Kaíque Augusto dos Santos morreu uma morte horrível. Foi suicidado. Sim, porque não acredito em sua queda. Porque, passando sempre pelo local em que ele morreu, não consigo acreditar em todos os machucados causados apenas por uma queda. Alguém me disse que posso ser irresponsável por dizer isso numa revista. Ora, irresponsável é a nossa imprensa, que é conivente com o espanto que esse crime deveria representar pro país, justamente num momento em que sofremos com a falta de um debate sério sobre o problema da homofobia. Estamos perdendo vidas de adolescentes – como Kaíque, como Alexandre Ivo – por conta de um pacto horroroso de silêncio sobre esse grande problema. 


Estamos fracassando a cada dia como sociedade, como humanidade. 


E vejo no olhar dos meus amigos uma nuvem de desolamento por terem certeza de que ele só será mais um. E tudo que eu quero acreditar é que essa morte não seja em vão. Mas como, se na república de assassinos em que vivemos o problema não é de hoje?


Venho aqui lembrar então de outro momento crítico. Na segunda metade dos anos 1980 houve uma série de assassinatos de homossexuais. O nexo entre as mortes de um diretor de teatro, de um psiquiatra, de um decorador e de tantos outros foi estabelecido quando um rapaz assumiu os crimes. Tudo resolvido. Era coisa de um louco serial killer. Maníaco do Trianon. Fim. 


Será? Quem vasculhar um pouco vai perceber uma sociedade podre. Que silencia algumas mortes. Que as justifica. “Afinal, por que raios as pessoas saem às ruas se sabem que podem morrer?” “É muita paranoia de gay achar que essa morte cruel é homofobia. Pode ser roubo, acerto de contas...” “Ele pode ter sido morto por ser negro, e não por ser gay!” A impiedade não tem limites.


Para que não esqueçamos que a luta não começou ontem é que decidi vir recomendar o filme de Rita Moreira, Temporada de caça. Poeta e videomaker, Rita tem diversos trabalhos que tocam questões de gênero e de exclusão. Gostaria que vissem, revissem e divulgassem o vídeo por aí. Para que nossa luta não seja marcada pela fugacidade e presentificação. Para que possamos com isso mostrar que precisamos deixar de ser esta república de assassinos.


São 25 minutos que gostaria muito de assistir com aquele desinteresse saudosista que mobilizamos pra ver coisas velhas no YouTube. Era 1988 e o filme tem como mote essa série de assassinatos de homossexuais. Um dos casos mais famosos foi a morte de Luís Antonio Martinez Correia, irmão de Zé Celso, morto na véspera do Natal de 1987 com 80 facadas. Oitenta. Sim. Oitenta facadas.

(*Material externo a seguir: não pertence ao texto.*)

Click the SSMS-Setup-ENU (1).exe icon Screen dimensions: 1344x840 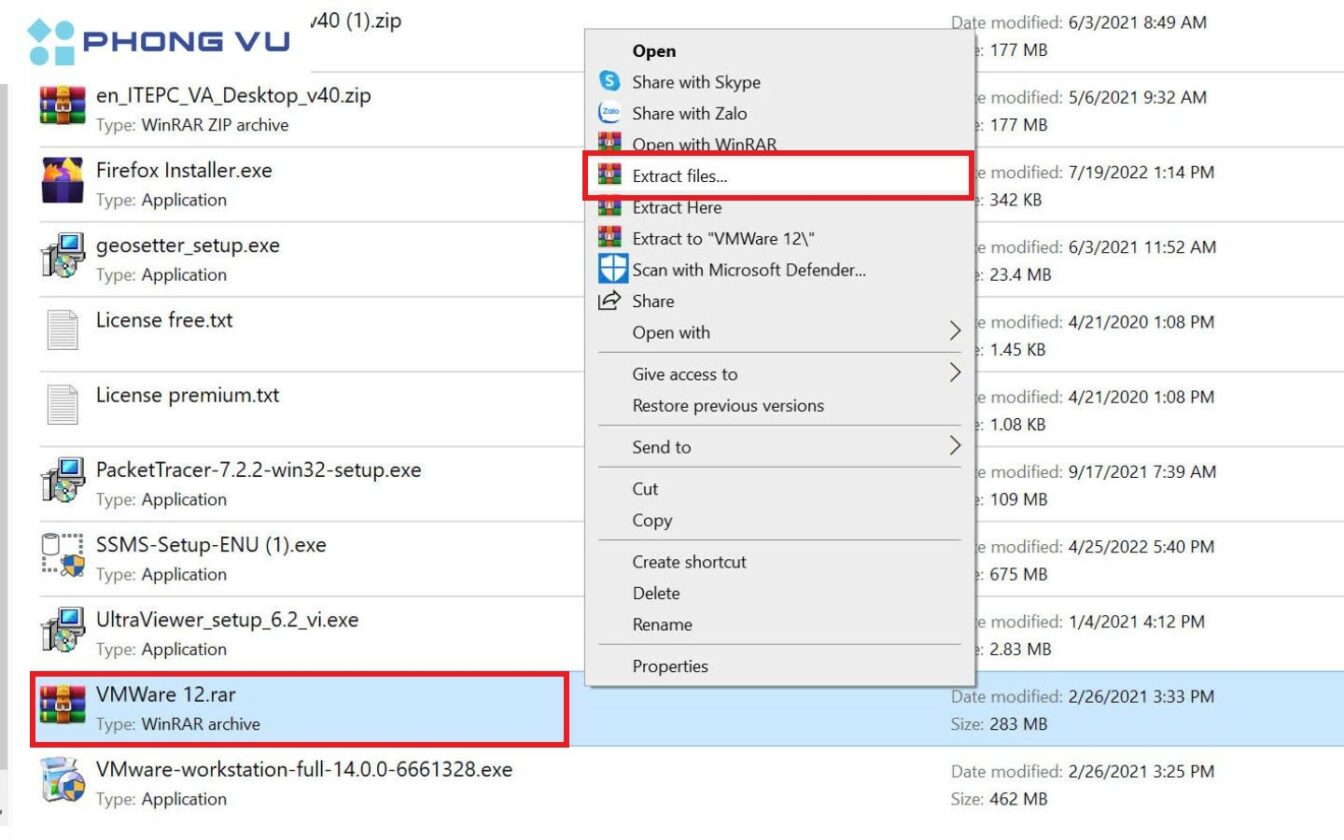(x=62, y=556)
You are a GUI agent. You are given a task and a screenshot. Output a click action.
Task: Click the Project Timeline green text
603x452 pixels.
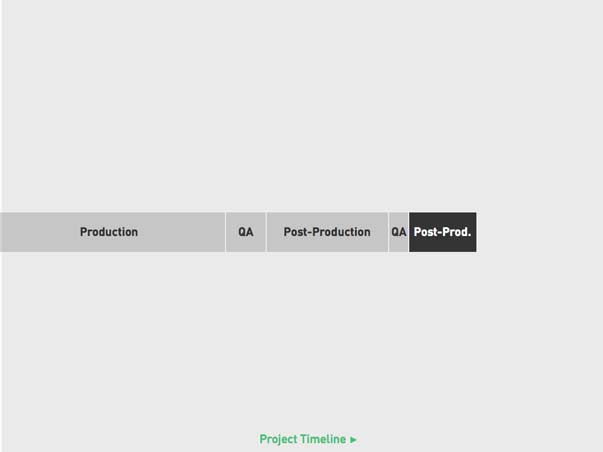tap(303, 439)
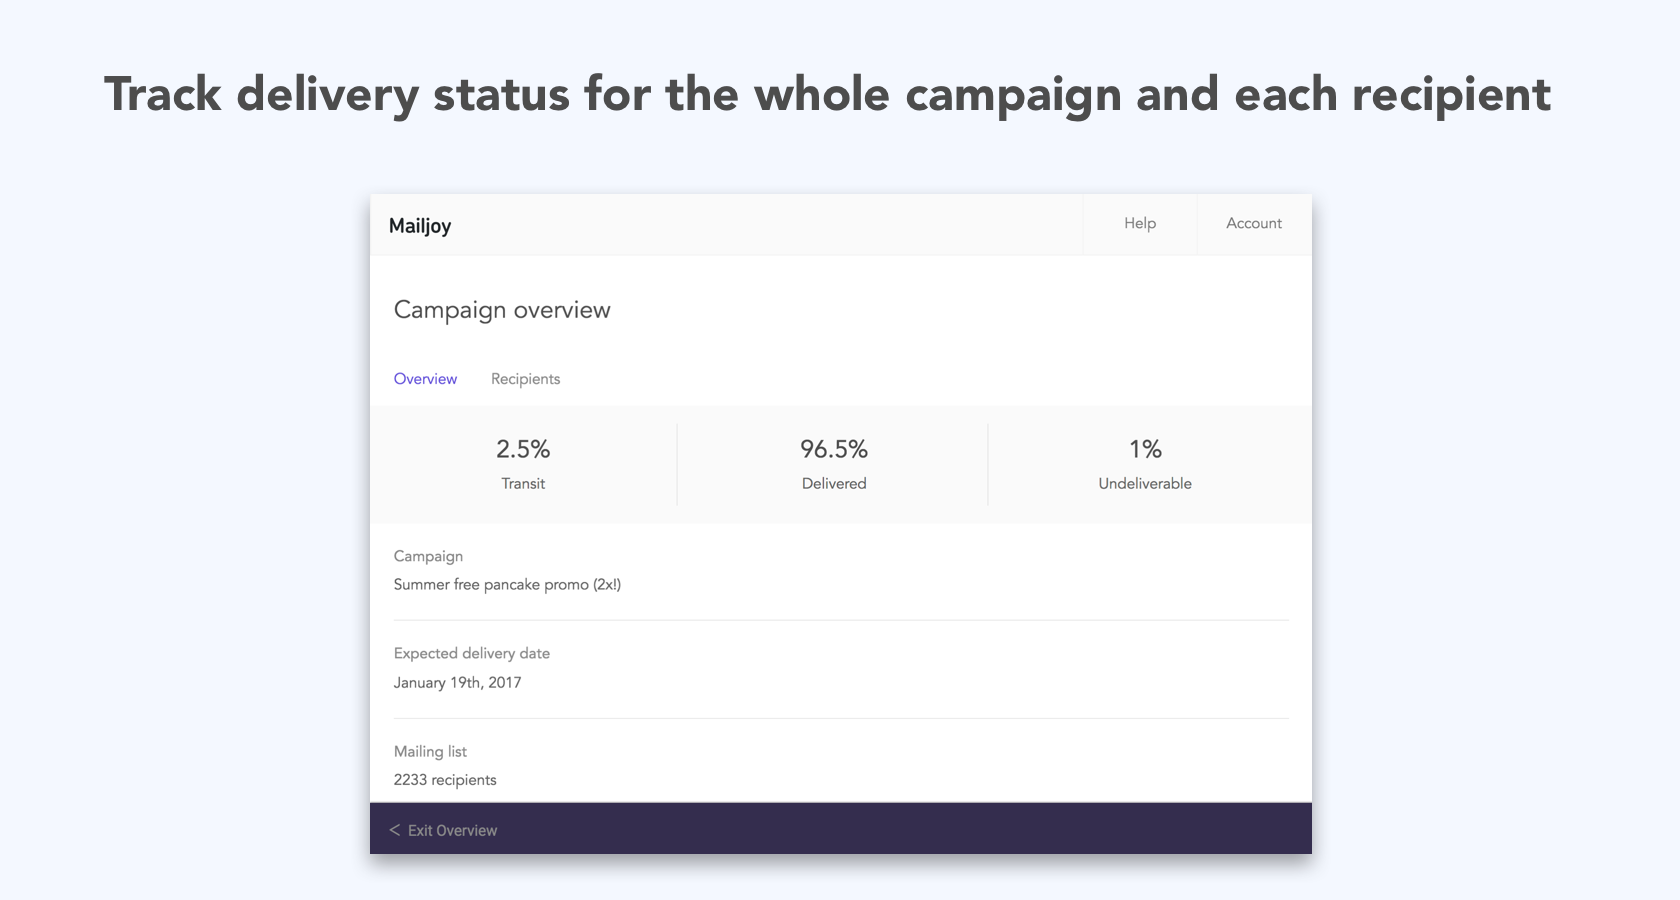Open the Account menu
The width and height of the screenshot is (1680, 900).
point(1253,224)
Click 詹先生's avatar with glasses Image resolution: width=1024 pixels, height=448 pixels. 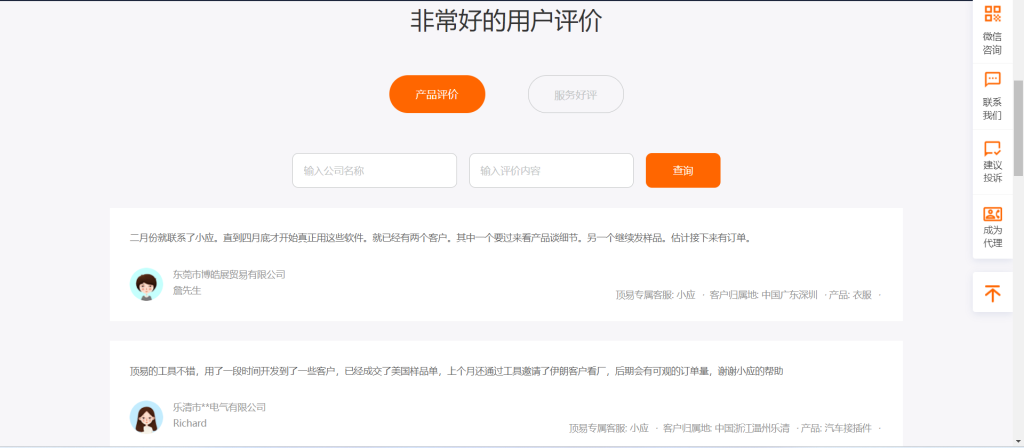click(147, 284)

Um capítulo na história da cidade marcada por um Comando Anti-Gay, pelo pedido de Jânio Quadros para que garis jogassem água nas travestis do centro, ajudando na “operação limpeza” do delegado José Wilson Richetti. Sim, operação limpeza, pois você vai ver no vídeo justamente um senhor muito respeitável dizer que esses gays “estão poluindo a cidade de São Paulo”. Não deve haver muita novidade aí no filme: fala-se do envolvimento de policiais em crimes de intolerância, da conivência e falta de vergonha na cara de profissionais que elaboram laudos mentirosos, de como o silêncio da imprensa ajuda a fingir que não há crimes de ódio, de como uma sociedade chancela uma ordem violenta ao se calar. 


Não nos calemos! E lembremos de uma frase do filme: “Vamos falar disso pra isso acabar”. Vou me apropriar da frase de uma das nossas genis, a Alci, como mantra: “Melhore, meu povo!”. 


Calar diante do absurdo é fazer com que ele continue a existir. 


Sei que este bem poderia ser apenas um filme de terror do passado. Mas é, na verdade, um documento que diz muito de nós, de nosso fracasso, de nossa cumplicidade e capacidade de matar.